Open w1ll-i-code opened 1 month ago
On vanilla icinga2 I can only reproduce it on the rhel8 package:
Here is everything you will need to reproduce the same errors locally:
tar -xaf icinga2-bugreport-reproduce.tar.gz
dropped_state_query
contains a script in rust to locate the lost events more easilyreproduce_local
contains a docker-compose to setup the test environment-icinga2-bugreport-reproduce/reproduce_local/icinga2-init/rhel8.Dockerfile
docker-compose up --build
in reproduce_local
docker exec reproduce_local_icingaweb_1 bash -c "while true; do icingacli director config deploy --force ; sleep 30; done"
dropped_state_query
run
cargo run -- --host localhost --user icingadb --password icingadb --database icingadb
Here is the archive with all needed data: icinga2-bugreport-reproduce.tar.gz
I could also reproduce the same problem on both Debian and RHEL 9, but it was orders of magnitude less likely to happen there.
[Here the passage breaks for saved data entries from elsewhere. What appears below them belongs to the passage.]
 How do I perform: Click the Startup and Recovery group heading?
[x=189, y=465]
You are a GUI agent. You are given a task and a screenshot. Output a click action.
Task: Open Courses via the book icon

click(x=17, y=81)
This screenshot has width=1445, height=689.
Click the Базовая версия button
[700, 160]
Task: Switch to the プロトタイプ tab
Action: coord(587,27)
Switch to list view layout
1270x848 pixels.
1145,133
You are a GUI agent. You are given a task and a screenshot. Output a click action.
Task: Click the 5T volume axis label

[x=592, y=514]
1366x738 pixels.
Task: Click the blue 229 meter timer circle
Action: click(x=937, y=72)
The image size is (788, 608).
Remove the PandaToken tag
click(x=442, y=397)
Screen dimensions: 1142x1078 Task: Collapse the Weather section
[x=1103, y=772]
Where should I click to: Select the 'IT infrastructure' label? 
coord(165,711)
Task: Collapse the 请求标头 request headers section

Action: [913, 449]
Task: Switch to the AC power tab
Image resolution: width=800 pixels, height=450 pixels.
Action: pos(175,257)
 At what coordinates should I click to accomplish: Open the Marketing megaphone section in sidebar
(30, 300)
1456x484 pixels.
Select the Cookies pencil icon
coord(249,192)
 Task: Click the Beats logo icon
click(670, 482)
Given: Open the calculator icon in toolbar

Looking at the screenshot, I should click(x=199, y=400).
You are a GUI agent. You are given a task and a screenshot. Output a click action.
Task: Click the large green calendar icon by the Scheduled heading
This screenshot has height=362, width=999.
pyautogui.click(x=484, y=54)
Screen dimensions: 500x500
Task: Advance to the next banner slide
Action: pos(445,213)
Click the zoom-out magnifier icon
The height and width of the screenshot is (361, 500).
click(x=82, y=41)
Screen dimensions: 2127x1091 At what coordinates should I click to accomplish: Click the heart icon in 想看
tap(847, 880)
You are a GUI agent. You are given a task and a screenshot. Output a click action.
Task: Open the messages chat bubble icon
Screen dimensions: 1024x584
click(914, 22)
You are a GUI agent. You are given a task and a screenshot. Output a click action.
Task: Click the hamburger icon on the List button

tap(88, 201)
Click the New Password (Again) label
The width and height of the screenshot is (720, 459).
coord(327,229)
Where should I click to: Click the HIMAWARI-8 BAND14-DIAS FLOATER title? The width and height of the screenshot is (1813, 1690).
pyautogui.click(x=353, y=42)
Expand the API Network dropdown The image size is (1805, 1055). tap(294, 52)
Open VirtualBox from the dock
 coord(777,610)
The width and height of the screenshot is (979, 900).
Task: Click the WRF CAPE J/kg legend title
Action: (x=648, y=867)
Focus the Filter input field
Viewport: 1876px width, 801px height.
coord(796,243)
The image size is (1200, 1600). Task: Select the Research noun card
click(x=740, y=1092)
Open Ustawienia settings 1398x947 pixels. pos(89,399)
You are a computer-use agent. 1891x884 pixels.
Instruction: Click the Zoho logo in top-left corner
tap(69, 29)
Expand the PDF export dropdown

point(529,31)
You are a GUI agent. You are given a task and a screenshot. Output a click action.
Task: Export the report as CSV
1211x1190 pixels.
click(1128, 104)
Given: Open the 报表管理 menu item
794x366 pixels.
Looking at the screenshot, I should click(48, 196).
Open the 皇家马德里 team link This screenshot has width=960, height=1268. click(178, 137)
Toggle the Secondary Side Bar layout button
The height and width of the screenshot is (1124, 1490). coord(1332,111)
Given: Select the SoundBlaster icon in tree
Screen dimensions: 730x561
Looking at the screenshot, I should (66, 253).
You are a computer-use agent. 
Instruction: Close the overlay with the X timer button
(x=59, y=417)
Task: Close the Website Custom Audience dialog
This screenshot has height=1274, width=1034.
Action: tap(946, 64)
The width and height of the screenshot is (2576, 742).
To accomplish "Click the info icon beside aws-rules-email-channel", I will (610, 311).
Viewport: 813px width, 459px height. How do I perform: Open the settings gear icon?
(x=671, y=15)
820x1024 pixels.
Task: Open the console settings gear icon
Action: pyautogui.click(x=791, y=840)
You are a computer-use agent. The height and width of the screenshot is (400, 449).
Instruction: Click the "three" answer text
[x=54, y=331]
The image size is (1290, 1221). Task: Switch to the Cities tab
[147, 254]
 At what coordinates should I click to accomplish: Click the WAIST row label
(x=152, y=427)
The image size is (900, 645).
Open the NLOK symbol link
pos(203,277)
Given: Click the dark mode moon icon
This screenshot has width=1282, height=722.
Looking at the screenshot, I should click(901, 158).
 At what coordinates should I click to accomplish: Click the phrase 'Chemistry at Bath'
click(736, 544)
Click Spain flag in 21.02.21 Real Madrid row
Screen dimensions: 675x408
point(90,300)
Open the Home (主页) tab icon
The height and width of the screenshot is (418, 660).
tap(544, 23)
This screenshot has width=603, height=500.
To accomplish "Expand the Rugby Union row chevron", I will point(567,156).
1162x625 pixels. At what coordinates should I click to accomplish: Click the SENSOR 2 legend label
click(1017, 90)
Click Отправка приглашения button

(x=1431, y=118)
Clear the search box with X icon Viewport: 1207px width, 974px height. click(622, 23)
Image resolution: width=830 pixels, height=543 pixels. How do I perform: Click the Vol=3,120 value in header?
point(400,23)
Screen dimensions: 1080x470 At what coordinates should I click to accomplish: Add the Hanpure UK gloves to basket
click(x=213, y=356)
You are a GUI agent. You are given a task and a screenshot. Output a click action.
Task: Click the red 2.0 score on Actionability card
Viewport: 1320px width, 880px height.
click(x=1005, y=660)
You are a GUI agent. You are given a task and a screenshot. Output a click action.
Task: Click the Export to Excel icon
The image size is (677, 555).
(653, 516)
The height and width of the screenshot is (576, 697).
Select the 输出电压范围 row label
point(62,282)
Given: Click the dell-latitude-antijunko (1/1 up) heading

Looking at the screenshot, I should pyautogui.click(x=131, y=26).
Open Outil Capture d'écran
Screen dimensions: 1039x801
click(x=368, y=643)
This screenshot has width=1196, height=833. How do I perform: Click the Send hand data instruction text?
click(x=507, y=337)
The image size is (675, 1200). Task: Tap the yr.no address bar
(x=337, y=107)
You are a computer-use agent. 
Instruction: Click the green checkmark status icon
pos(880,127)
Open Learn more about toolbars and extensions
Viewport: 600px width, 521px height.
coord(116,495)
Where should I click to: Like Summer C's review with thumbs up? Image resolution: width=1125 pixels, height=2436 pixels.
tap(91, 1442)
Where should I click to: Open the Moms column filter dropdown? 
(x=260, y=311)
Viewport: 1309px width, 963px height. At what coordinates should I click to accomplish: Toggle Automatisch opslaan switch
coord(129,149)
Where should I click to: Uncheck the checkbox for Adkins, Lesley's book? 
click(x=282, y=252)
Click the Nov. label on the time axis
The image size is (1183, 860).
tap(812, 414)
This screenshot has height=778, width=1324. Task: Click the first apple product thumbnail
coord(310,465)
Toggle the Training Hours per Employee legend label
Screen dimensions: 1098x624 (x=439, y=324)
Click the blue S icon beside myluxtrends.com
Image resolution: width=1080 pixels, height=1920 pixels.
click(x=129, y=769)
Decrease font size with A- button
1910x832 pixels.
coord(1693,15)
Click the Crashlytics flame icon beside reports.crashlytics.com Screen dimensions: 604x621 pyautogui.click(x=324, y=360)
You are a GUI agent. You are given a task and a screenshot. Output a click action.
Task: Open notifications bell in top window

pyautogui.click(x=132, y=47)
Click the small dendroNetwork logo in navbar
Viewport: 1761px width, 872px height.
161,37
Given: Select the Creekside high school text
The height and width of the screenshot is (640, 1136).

I have now also reproduced the same issue with icingadb:
git clone https://github.com/lippserd/docker-compose-icinga
cd docker-compose-icinga
docker-compose up
docker exec docker-compose-icinga_director_1 icingacli director basket restore < icinga-lost-statechange-basket.json
docker exec docker-compose-icinga_director_1 bash -c 'for i in $(seq -f "%05g" 0 999); do
icingacli director host create "host-icinga-lost-statehistory-${i}" --imports "ht-icinga-lost-statechange"
done'
docker exec docker-compose-icinga_director_1 icingacli director config deploy
docker exec docker-compose-icinga_director_1 bash -c 'while true; do sleep 300; icingacli director config deploy --force; done'
From my local tests on a VM with 4 Cores and 8GB of RAM, the error should be observable in around 10 Minutes / two deploys. To locate the errors automatically from the db, I have attached the rust program I used to analyze the history tables. dropped_state_query.tar.gz
To run that, download the dropped_state_query.tar.gz
file and run:
tar -xaf dropped_state_query.tar.gz
cd dropped_state_query
cargo run --release -- --host 127.0.0.1 --user icingadb --password icingadb --icingadb | tee analyzed-history.log
Hint: Rust can be installed easily from https://rustup.rs/
Once the rust program has found some missing state_history and/or notification, you can verify that by looking at the service history.
Hi all,
Thank you for all the details. I am trying to reproduce the scenario, but so far without success. When was the screenshot taken? Immediately after executing the queries to check if something is missing in the database? As there is a high chance that Icinga DB has not inserted everything yet.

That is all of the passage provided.